→ INFORMATION PROVIDED

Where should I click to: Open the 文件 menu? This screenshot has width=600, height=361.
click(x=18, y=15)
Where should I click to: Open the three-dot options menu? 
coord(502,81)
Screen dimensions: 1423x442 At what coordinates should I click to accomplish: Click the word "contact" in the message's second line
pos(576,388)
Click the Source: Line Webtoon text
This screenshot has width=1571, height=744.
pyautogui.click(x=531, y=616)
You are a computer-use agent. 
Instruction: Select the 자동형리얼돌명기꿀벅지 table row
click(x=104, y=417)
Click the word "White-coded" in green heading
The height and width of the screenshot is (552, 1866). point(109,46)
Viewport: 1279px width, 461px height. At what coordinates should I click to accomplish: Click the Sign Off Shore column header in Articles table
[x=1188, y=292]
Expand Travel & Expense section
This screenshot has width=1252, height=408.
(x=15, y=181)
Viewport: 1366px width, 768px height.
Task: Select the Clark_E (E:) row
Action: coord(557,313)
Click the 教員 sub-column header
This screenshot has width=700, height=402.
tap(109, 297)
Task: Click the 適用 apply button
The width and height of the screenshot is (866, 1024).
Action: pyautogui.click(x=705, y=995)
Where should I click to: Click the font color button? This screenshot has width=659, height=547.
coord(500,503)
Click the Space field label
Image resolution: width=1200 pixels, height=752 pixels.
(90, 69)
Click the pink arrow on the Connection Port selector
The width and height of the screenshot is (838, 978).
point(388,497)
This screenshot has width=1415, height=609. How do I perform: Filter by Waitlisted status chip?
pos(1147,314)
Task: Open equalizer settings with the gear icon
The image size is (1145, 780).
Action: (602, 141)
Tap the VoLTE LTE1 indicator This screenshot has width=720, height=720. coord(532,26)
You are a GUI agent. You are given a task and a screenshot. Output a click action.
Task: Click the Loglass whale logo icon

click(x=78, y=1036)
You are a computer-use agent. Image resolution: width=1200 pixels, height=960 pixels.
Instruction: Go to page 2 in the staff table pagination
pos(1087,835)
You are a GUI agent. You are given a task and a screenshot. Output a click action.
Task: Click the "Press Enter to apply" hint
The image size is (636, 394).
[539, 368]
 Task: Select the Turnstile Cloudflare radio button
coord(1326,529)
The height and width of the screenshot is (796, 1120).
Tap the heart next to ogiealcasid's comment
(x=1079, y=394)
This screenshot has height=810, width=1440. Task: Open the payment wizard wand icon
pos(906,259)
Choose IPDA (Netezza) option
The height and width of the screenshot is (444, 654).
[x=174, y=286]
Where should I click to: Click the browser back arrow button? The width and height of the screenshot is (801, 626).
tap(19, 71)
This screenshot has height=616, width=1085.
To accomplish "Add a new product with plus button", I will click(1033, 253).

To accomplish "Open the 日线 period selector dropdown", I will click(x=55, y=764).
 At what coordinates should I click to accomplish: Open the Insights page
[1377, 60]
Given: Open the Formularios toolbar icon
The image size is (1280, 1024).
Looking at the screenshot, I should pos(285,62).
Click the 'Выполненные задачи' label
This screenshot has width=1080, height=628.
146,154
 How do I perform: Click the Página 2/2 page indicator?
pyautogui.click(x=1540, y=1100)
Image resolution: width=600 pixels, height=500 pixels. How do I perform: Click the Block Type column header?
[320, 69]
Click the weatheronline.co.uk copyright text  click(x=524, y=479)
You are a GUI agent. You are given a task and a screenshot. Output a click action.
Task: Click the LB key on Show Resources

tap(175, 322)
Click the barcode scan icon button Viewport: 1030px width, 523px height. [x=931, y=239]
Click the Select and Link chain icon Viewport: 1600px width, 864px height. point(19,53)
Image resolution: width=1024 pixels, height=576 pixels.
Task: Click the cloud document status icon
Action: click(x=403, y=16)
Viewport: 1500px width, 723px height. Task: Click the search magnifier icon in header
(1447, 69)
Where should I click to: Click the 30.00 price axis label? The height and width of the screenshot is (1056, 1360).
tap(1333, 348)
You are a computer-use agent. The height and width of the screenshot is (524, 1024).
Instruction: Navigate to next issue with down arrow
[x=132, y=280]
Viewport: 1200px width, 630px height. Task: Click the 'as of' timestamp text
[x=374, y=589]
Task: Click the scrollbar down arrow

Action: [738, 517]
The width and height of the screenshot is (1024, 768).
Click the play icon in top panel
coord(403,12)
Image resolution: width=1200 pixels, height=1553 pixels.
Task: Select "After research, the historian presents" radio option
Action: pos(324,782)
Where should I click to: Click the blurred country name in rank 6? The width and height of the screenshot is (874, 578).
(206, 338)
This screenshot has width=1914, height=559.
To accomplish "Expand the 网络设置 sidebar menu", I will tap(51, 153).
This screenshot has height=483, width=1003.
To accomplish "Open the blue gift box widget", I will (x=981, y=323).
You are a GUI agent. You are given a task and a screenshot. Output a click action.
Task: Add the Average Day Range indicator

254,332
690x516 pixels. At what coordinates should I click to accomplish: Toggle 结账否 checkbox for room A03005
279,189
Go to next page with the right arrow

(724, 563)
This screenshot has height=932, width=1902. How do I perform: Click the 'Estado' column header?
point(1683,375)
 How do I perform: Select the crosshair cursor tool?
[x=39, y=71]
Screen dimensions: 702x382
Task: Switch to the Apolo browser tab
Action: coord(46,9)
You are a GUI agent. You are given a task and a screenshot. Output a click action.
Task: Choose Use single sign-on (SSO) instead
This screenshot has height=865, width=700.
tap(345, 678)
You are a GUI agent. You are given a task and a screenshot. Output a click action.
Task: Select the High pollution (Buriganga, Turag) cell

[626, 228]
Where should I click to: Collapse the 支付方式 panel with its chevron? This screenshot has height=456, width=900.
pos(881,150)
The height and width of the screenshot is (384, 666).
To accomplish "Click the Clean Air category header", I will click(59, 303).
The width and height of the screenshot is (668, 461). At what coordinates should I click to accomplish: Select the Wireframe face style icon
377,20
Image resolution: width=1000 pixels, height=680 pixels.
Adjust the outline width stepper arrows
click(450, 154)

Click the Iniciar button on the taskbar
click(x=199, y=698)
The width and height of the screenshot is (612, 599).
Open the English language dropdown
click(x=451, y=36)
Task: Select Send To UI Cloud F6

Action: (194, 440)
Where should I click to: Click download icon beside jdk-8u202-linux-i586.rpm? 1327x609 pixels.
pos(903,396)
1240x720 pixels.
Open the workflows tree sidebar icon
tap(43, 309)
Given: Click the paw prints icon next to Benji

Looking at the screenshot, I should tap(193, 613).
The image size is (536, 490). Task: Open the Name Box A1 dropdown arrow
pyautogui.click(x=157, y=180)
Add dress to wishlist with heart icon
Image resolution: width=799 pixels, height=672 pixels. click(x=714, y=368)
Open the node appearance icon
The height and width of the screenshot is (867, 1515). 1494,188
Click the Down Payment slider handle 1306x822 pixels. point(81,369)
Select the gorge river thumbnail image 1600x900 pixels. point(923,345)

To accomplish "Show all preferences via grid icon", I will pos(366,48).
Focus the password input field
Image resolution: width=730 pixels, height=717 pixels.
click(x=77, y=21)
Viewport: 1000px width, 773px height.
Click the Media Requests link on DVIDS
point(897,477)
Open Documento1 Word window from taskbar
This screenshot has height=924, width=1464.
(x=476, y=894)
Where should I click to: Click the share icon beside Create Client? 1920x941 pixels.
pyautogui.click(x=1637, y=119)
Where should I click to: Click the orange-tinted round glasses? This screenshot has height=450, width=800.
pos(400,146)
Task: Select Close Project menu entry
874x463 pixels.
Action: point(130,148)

→ ACTION ITEM
The entries shown above must be restated word for word.

→ SOLUTION TO THIS EXERCISE
Where should I click to: Open the 文件 menu? This screenshot has width=600, height=361.
click(x=18, y=15)
Where should I click to: Open the three-dot options menu? 
coord(502,81)
Screen dimensions: 1423x442 At what coordinates should I click to accomplish: Click the word "contact" in the message's second line
pos(576,388)
Click the Source: Line Webtoon text
This screenshot has width=1571, height=744.
pyautogui.click(x=531, y=616)
You are a computer-use agent. 
Instruction: Select the 자동형리얼돌명기꿀벅지 table row
click(x=104, y=417)
Click the word "White-coded" in green heading
The height and width of the screenshot is (552, 1866). point(109,46)
Viewport: 1279px width, 461px height. At what coordinates should I click to accomplish: Click the Sign Off Shore column header in Articles table
[x=1188, y=292]
Expand Travel & Expense section
This screenshot has width=1252, height=408.
(x=15, y=181)
Viewport: 1366px width, 768px height.
Task: Select the Clark_E (E:) row
Action: coord(557,313)
Click the 教員 sub-column header
This screenshot has width=700, height=402.
tap(109, 297)
Task: Click the 適用 apply button
The width and height of the screenshot is (866, 1024).
Action: pyautogui.click(x=705, y=995)
Where should I click to: Click the font color button? This screenshot has width=659, height=547.
coord(500,503)
Click the Space field label
Image resolution: width=1200 pixels, height=752 pixels.
(90, 69)
Click the pink arrow on the Connection Port selector
The width and height of the screenshot is (838, 978).
point(388,497)
This screenshot has width=1415, height=609. How do I perform: Filter by Waitlisted status chip?
pos(1147,314)
Task: Open equalizer settings with the gear icon
The image size is (1145, 780).
Action: (602, 141)
Tap the VoLTE LTE1 indicator This screenshot has width=720, height=720. coord(532,26)
You are a GUI agent. You are given a task and a screenshot. Output a click action.
Task: Click the Loglass whale logo icon

click(x=78, y=1036)
You are a computer-use agent. Image resolution: width=1200 pixels, height=960 pixels.
Instruction: Go to page 2 in the staff table pagination
pos(1087,835)
You are a GUI agent. You are given a task and a screenshot. Output a click action.
Task: Click the "Press Enter to apply" hint
The image size is (636, 394).
[539, 368]
 Task: Select the Turnstile Cloudflare radio button
coord(1326,529)
The height and width of the screenshot is (796, 1120).
Tap the heart next to ogiealcasid's comment
(x=1079, y=394)
This screenshot has height=810, width=1440. Task: Open the payment wizard wand icon
pos(906,259)
Choose IPDA (Netezza) option
The height and width of the screenshot is (444, 654).
[x=174, y=286]
Where should I click to: Click the browser back arrow button? The width and height of the screenshot is (801, 626).
tap(19, 71)
This screenshot has height=616, width=1085.
To accomplish "Add a new product with plus button", I will click(1033, 253).

To accomplish "Open the 日线 period selector dropdown", I will click(x=55, y=764).
 At what coordinates should I click to accomplish: Open the Insights page
[1377, 60]
Given: Open the Formularios toolbar icon
The image size is (1280, 1024).
Looking at the screenshot, I should pos(285,62).
Click the 'Выполненные задачи' label
This screenshot has width=1080, height=628.
146,154
 How do I perform: Click the Página 2/2 page indicator?
pyautogui.click(x=1540, y=1100)
Image resolution: width=600 pixels, height=500 pixels. How do I perform: Click the Block Type column header?
[320, 69]
Click the weatheronline.co.uk copyright text  click(x=524, y=479)
You are a GUI agent. You are given a task and a screenshot. Output a click action.
Task: Click the LB key on Show Resources

tap(175, 322)
Click the barcode scan icon button Viewport: 1030px width, 523px height. [x=931, y=239]
Click the Select and Link chain icon Viewport: 1600px width, 864px height. point(19,53)
Image resolution: width=1024 pixels, height=576 pixels.
Task: Click the cloud document status icon
Action: click(x=403, y=16)
Viewport: 1500px width, 723px height. Task: Click the search magnifier icon in header
(1447, 69)
Where should I click to: Click the 30.00 price axis label? The height and width of the screenshot is (1056, 1360).
tap(1333, 348)
You are a computer-use agent. The height and width of the screenshot is (524, 1024).
Instruction: Navigate to next issue with down arrow
[x=132, y=280]
Viewport: 1200px width, 630px height. Task: Click the 'as of' timestamp text
[x=374, y=589]
Task: Click the scrollbar down arrow

Action: [738, 517]
The width and height of the screenshot is (1024, 768).
Click the play icon in top panel
coord(403,12)
Image resolution: width=1200 pixels, height=1553 pixels.
Task: Select "After research, the historian presents" radio option
Action: pos(324,782)
Where should I click to: Click the blurred country name in rank 6? The width and height of the screenshot is (874, 578).
(206, 338)
This screenshot has width=1914, height=559.
To accomplish "Expand the 网络设置 sidebar menu", I will tap(51, 153).
This screenshot has height=483, width=1003.
To accomplish "Open the blue gift box widget", I will (x=981, y=323).
You are a GUI agent. You are given a task and a screenshot. Output a click action.
Task: Add the Average Day Range indicator

254,332
690x516 pixels. At what coordinates should I click to accomplish: Toggle 结账否 checkbox for room A03005
279,189
Go to next page with the right arrow

(724, 563)
This screenshot has height=932, width=1902. How do I perform: Click the 'Estado' column header?
point(1683,375)
 How do I perform: Select the crosshair cursor tool?
[x=39, y=71]
Screen dimensions: 702x382
Task: Switch to the Apolo browser tab
Action: coord(46,9)
You are a GUI agent. You are given a task and a screenshot. Output a click action.
Task: Choose Use single sign-on (SSO) instead
This screenshot has height=865, width=700.
tap(345, 678)
You are a GUI agent. You are given a task and a screenshot. Output a click action.
Task: Select the High pollution (Buriganga, Turag) cell

[626, 228]
Where should I click to: Collapse the 支付方式 panel with its chevron? This screenshot has height=456, width=900.
pos(881,150)
The height and width of the screenshot is (384, 666).
To accomplish "Click the Clean Air category header", I will click(59, 303).
The width and height of the screenshot is (668, 461). At what coordinates should I click to accomplish: Select the Wireframe face style icon
377,20
Image resolution: width=1000 pixels, height=680 pixels.
Adjust the outline width stepper arrows
click(450, 154)

Click the Iniciar button on the taskbar
click(x=199, y=698)
The width and height of the screenshot is (612, 599).
Open the English language dropdown
click(x=451, y=36)
Task: Select Send To UI Cloud F6

Action: (194, 440)
Where should I click to: Click download icon beside jdk-8u202-linux-i586.rpm? 1327x609 pixels.
pos(903,396)
1240x720 pixels.
Open the workflows tree sidebar icon
tap(43, 309)
Given: Click the paw prints icon next to Benji

Looking at the screenshot, I should tap(193, 613).
The image size is (536, 490). Task: Open the Name Box A1 dropdown arrow
pyautogui.click(x=157, y=180)
Add dress to wishlist with heart icon
Image resolution: width=799 pixels, height=672 pixels. click(x=714, y=368)
Open the node appearance icon
The height and width of the screenshot is (867, 1515). 1494,188
Click the Down Payment slider handle 1306x822 pixels. point(81,369)
Select the gorge river thumbnail image 1600x900 pixels. point(923,345)

To accomplish "Show all preferences via grid icon", I will pos(366,48).
Focus the password input field
Image resolution: width=730 pixels, height=717 pixels.
click(x=77, y=21)
Viewport: 1000px width, 773px height.
Click the Media Requests link on DVIDS
point(897,477)
Open Documento1 Word window from taskbar
This screenshot has height=924, width=1464.
(x=476, y=894)
Where should I click to: Click the share icon beside Create Client? 1920x941 pixels.
pyautogui.click(x=1637, y=119)
Where should I click to: Click the orange-tinted round glasses? This screenshot has height=450, width=800.
pos(400,146)
Task: Select Close Project menu entry
874x463 pixels.
Action: point(130,148)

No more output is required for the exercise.